# Reading passage
That is so important. One of the most powerful chants I heard in the square was: “The people made the regime step down.”

This sense of self-empowerment and authenticity is what makes Egypt’s democracy movement such a potential game-changer for the whole region.

This could get interesting—for all the region’s autocrats. Egypt’s youthful and resourceful democrats are just getting started. Up to now, the democracy movement in the Arab world was largely confined to the U.S.-led liberation of Iraq, which, because it was U.S.-led, has not been able to serve as a model for emulation. If Egypt can now make the transition to democracy, led by its own youth and under the protection of its own armed forces, watch out.

Some people worry the Egyptian Army will strangle this Egyptian democracy movement in its crib. I think the army leadership is a little afraid of the Twitter-enabled Tahrir youth. Anyone who tries to put it back in that little cage will get his head bitten off. And, any politician who tries to ride the tiger for his own narrow interests, not for the benefit of Egypt, will get eaten by it as well. Iran, the other day, issued a declaration urging the Tahrir youth to make an “Islamic revolution,” and none other than Egypt’s Muslim Brotherhood told Tehran to get lost because the democracy movement here is pan-Egyptian and includes Christians and Muslims.

# What to do
Give the stretch from "This could get" through "forces, watch out." in the passage on Egypt's democracy movement again, swapping "autocrats" for "strongmen".

# Dataset rows
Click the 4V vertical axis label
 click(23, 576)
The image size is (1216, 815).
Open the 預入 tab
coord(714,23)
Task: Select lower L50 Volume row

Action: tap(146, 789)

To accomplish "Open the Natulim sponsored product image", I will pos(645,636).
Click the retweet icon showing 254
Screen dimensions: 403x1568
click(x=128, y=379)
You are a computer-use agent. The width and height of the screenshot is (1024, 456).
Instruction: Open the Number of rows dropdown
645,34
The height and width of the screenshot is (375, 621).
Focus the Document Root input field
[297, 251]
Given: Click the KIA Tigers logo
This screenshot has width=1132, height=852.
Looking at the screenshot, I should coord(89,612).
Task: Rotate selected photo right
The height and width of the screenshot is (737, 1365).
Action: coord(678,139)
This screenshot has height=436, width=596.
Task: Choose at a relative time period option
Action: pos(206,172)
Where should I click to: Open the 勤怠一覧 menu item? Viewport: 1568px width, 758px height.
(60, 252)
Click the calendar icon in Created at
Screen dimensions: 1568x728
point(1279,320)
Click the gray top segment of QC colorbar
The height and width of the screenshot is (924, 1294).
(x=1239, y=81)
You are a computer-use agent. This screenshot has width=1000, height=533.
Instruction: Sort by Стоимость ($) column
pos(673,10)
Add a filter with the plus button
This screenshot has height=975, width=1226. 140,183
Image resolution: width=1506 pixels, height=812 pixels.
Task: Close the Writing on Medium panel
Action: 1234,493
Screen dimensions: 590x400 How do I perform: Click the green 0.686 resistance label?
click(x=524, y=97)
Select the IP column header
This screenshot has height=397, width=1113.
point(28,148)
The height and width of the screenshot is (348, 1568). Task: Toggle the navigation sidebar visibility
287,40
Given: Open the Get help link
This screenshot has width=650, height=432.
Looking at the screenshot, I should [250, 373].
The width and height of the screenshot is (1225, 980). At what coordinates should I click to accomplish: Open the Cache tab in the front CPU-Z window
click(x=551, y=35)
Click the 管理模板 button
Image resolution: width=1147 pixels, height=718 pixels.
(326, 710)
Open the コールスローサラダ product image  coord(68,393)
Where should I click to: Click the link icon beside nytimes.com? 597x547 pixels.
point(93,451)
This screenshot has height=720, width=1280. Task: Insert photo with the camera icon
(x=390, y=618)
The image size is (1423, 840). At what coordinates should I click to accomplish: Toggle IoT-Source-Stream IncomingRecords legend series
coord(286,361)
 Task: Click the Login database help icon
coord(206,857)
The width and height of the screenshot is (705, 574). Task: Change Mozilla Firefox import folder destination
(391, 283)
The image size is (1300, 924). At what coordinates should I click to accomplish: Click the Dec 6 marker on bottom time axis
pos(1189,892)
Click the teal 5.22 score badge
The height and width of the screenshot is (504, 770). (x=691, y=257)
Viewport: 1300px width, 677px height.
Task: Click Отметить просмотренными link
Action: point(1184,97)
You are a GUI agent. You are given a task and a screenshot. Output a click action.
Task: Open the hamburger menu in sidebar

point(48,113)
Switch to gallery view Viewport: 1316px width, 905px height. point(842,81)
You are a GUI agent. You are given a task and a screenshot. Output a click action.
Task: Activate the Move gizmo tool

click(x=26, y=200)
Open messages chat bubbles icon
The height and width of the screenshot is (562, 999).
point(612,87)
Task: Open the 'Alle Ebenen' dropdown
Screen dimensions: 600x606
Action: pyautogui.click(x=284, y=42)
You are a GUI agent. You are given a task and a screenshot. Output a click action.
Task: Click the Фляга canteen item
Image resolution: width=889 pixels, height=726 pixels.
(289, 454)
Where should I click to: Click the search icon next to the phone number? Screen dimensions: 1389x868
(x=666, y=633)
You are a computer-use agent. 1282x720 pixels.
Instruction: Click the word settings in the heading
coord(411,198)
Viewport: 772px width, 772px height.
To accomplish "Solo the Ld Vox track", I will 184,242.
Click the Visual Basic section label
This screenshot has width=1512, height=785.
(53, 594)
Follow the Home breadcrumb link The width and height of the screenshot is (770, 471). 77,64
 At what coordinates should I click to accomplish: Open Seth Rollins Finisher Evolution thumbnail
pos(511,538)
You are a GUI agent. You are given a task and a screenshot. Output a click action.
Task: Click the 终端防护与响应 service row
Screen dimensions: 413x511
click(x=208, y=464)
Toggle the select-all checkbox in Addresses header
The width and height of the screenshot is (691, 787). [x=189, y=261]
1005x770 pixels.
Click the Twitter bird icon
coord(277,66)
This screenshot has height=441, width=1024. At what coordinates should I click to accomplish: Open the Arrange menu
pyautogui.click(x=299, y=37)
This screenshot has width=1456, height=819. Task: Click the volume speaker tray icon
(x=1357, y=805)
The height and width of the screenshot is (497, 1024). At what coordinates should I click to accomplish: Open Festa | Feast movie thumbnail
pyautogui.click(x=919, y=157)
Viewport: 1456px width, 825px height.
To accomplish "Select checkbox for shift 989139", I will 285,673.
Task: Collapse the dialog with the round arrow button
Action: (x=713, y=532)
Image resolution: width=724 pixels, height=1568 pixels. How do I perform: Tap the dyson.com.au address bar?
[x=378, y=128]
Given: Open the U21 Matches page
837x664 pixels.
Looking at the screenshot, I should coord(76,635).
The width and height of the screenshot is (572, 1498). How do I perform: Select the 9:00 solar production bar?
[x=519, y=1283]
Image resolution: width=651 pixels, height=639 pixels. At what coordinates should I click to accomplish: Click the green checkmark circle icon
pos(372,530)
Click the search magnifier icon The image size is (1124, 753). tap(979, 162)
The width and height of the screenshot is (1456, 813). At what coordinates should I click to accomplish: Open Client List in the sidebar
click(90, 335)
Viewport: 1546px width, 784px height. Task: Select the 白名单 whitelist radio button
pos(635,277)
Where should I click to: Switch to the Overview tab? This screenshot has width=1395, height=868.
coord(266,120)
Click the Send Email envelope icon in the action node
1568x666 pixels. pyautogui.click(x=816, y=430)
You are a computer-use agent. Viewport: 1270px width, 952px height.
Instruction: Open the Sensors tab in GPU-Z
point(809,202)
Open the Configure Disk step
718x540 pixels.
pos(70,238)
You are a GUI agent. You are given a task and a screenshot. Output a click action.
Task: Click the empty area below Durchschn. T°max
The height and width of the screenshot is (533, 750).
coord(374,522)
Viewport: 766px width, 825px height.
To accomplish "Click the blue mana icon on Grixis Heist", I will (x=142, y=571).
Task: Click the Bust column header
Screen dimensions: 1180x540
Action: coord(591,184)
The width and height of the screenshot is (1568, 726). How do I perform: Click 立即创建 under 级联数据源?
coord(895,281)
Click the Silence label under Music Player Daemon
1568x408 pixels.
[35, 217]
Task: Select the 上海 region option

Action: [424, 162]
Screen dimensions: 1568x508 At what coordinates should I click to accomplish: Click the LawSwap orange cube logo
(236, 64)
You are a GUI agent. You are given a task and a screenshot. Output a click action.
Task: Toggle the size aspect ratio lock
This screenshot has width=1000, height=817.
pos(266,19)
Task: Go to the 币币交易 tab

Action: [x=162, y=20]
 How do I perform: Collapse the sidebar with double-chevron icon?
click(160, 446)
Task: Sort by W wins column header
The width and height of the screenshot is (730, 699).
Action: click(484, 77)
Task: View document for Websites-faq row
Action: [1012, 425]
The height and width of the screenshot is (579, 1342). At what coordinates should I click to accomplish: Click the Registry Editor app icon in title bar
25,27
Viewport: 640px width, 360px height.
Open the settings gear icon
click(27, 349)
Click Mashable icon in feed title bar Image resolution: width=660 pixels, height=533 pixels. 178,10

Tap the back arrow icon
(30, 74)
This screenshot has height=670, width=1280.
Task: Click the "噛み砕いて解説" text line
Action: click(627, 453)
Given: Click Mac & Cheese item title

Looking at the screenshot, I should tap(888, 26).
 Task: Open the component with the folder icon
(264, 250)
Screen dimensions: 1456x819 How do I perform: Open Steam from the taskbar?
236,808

# Output below
This could get interesting—for all the region’s strongmen. Egypt’s youthful and resourceful democrats are just getting started. Up to now, the democracy movement in the Arab world was largely confined to the U.S.-led liberation of Iraq, which, because it was U.S.-led, has not been able to serve as a model for emulation. If Egypt can now make the transition to democracy, led by its own youth and under the protection of its own armed forces, watch out.